PROBLEM REQUIREMENTS: Reproduce each of the records below word for word, with no changes.

EXERCISE MATERIALS:
= = = = = = =
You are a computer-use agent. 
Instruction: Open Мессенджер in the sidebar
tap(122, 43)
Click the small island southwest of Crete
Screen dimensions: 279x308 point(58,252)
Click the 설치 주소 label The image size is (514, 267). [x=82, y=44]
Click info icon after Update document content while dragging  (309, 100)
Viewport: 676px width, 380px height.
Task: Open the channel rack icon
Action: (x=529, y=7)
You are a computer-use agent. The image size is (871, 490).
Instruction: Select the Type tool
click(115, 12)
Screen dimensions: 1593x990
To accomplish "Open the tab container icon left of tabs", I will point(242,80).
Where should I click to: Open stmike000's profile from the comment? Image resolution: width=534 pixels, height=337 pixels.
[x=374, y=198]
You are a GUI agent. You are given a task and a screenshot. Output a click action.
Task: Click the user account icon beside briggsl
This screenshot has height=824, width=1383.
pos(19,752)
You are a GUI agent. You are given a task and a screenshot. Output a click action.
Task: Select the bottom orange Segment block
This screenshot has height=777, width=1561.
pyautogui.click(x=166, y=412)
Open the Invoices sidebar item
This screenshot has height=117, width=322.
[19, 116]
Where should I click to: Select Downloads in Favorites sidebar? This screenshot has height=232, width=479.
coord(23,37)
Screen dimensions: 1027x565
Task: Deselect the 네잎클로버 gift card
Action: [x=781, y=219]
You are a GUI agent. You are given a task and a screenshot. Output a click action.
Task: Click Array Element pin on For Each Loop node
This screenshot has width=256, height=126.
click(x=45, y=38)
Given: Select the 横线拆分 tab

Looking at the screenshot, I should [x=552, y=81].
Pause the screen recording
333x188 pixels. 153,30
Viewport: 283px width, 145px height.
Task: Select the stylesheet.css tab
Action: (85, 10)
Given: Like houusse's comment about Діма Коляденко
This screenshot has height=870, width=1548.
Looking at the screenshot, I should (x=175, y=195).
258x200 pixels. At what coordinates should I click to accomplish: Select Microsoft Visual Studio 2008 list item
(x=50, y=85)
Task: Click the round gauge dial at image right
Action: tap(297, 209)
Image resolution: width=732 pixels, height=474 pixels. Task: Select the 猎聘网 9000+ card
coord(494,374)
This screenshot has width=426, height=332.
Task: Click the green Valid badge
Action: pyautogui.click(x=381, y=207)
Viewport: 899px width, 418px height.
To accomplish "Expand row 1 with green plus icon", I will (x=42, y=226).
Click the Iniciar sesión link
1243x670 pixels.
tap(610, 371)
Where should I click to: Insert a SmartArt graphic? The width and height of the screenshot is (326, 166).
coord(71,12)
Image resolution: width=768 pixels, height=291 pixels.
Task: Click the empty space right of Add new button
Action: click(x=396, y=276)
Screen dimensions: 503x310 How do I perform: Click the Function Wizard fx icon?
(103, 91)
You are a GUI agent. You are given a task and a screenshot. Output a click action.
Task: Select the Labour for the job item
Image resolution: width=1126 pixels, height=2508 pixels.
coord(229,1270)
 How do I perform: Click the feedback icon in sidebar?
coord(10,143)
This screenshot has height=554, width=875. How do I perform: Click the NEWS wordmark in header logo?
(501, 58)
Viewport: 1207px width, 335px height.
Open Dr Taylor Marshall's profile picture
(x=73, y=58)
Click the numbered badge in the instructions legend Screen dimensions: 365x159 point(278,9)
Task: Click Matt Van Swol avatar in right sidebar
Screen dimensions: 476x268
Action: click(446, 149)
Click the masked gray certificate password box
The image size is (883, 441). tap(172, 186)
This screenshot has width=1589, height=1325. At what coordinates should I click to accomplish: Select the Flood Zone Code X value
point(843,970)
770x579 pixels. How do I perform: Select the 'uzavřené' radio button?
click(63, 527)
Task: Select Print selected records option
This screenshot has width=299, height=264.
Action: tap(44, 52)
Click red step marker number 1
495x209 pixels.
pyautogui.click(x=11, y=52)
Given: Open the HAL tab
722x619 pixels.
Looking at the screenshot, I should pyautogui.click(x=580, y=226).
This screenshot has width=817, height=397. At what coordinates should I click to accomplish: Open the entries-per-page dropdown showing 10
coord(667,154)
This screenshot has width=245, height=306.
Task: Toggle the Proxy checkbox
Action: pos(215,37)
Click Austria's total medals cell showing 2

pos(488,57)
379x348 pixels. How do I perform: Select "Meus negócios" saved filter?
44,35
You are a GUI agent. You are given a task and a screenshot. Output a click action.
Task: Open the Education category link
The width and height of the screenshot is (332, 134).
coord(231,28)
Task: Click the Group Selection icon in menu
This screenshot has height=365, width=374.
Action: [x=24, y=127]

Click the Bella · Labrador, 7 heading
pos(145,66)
= = = = = = =
WRITTEN ANSWER:
You are a computer-use agent. 
Instruction: Open Мессенджер in the sidebar
tap(122, 43)
Click the small island southwest of Crete
Screen dimensions: 279x308 point(58,252)
Click the 설치 주소 label The image size is (514, 267). [x=82, y=44]
Click info icon after Update document content while dragging  (309, 100)
Viewport: 676px width, 380px height.
Task: Open the channel rack icon
Action: (x=529, y=7)
You are a computer-use agent. The image size is (871, 490).
Instruction: Select the Type tool
click(115, 12)
Screen dimensions: 1593x990
To accomplish "Open the tab container icon left of tabs", I will point(242,80).
Where should I click to: Open stmike000's profile from the comment? Image resolution: width=534 pixels, height=337 pixels.
[x=374, y=198]
You are a GUI agent. You are given a task and a screenshot. Output a click action.
Task: Click the user account icon beside briggsl
This screenshot has height=824, width=1383.
pos(19,752)
You are a GUI agent. You are given a task and a screenshot. Output a click action.
Task: Select the bottom orange Segment block
This screenshot has height=777, width=1561.
pyautogui.click(x=166, y=412)
Open the Invoices sidebar item
This screenshot has height=117, width=322.
[19, 116]
Where should I click to: Select Downloads in Favorites sidebar? This screenshot has height=232, width=479.
coord(23,37)
Screen dimensions: 1027x565
Task: Deselect the 네잎클로버 gift card
Action: [x=781, y=219]
You are a GUI agent. You are given a task and a screenshot. Output a click action.
Task: Click Array Element pin on For Each Loop node
This screenshot has width=256, height=126.
click(x=45, y=38)
Given: Select the 横线拆分 tab

Looking at the screenshot, I should [x=552, y=81].
Pause the screen recording
333x188 pixels. 153,30
Viewport: 283px width, 145px height.
Task: Select the stylesheet.css tab
Action: (85, 10)
Given: Like houusse's comment about Діма Коляденко
This screenshot has height=870, width=1548.
Looking at the screenshot, I should (x=175, y=195).
258x200 pixels. At what coordinates should I click to accomplish: Select Microsoft Visual Studio 2008 list item
(x=50, y=85)
Task: Click the round gauge dial at image right
Action: tap(297, 209)
Image resolution: width=732 pixels, height=474 pixels. Task: Select the 猎聘网 9000+ card
coord(494,374)
This screenshot has width=426, height=332.
Task: Click the green Valid badge
Action: pyautogui.click(x=381, y=207)
Viewport: 899px width, 418px height.
To accomplish "Expand row 1 with green plus icon", I will (x=42, y=226).
Click the Iniciar sesión link
1243x670 pixels.
tap(610, 371)
Where should I click to: Insert a SmartArt graphic? The width and height of the screenshot is (326, 166).
coord(71,12)
Image resolution: width=768 pixels, height=291 pixels.
Task: Click the empty space right of Add new button
Action: click(x=396, y=276)
Screen dimensions: 503x310 How do I perform: Click the Function Wizard fx icon?
(103, 91)
You are a GUI agent. You are given a task and a screenshot. Output a click action.
Task: Select the Labour for the job item
Image resolution: width=1126 pixels, height=2508 pixels.
coord(229,1270)
 How do I perform: Click the feedback icon in sidebar?
coord(10,143)
This screenshot has height=554, width=875. How do I perform: Click the NEWS wordmark in header logo?
(501, 58)
Viewport: 1207px width, 335px height.
Open Dr Taylor Marshall's profile picture
(x=73, y=58)
Click the numbered badge in the instructions legend Screen dimensions: 365x159 point(278,9)
Task: Click Matt Van Swol avatar in right sidebar
Screen dimensions: 476x268
Action: click(446, 149)
Click the masked gray certificate password box
The image size is (883, 441). tap(172, 186)
This screenshot has width=1589, height=1325. At what coordinates should I click to accomplish: Select the Flood Zone Code X value
point(843,970)
770x579 pixels. How do I perform: Select the 'uzavřené' radio button?
click(63, 527)
Task: Select Print selected records option
This screenshot has width=299, height=264.
Action: tap(44, 52)
Click red step marker number 1
495x209 pixels.
pyautogui.click(x=11, y=52)
Given: Open the HAL tab
722x619 pixels.
Looking at the screenshot, I should pyautogui.click(x=580, y=226).
This screenshot has width=817, height=397. At what coordinates should I click to accomplish: Open the entries-per-page dropdown showing 10
coord(667,154)
This screenshot has width=245, height=306.
Task: Toggle the Proxy checkbox
Action: pos(215,37)
Click Austria's total medals cell showing 2

pos(488,57)
379x348 pixels. How do I perform: Select "Meus negócios" saved filter?
44,35
You are a GUI agent. You are given a task and a screenshot. Output a click action.
Task: Open the Education category link
The width and height of the screenshot is (332, 134).
coord(231,28)
Task: Click the Group Selection icon in menu
This screenshot has height=365, width=374.
Action: [x=24, y=127]

Click the Bella · Labrador, 7 heading
pos(145,66)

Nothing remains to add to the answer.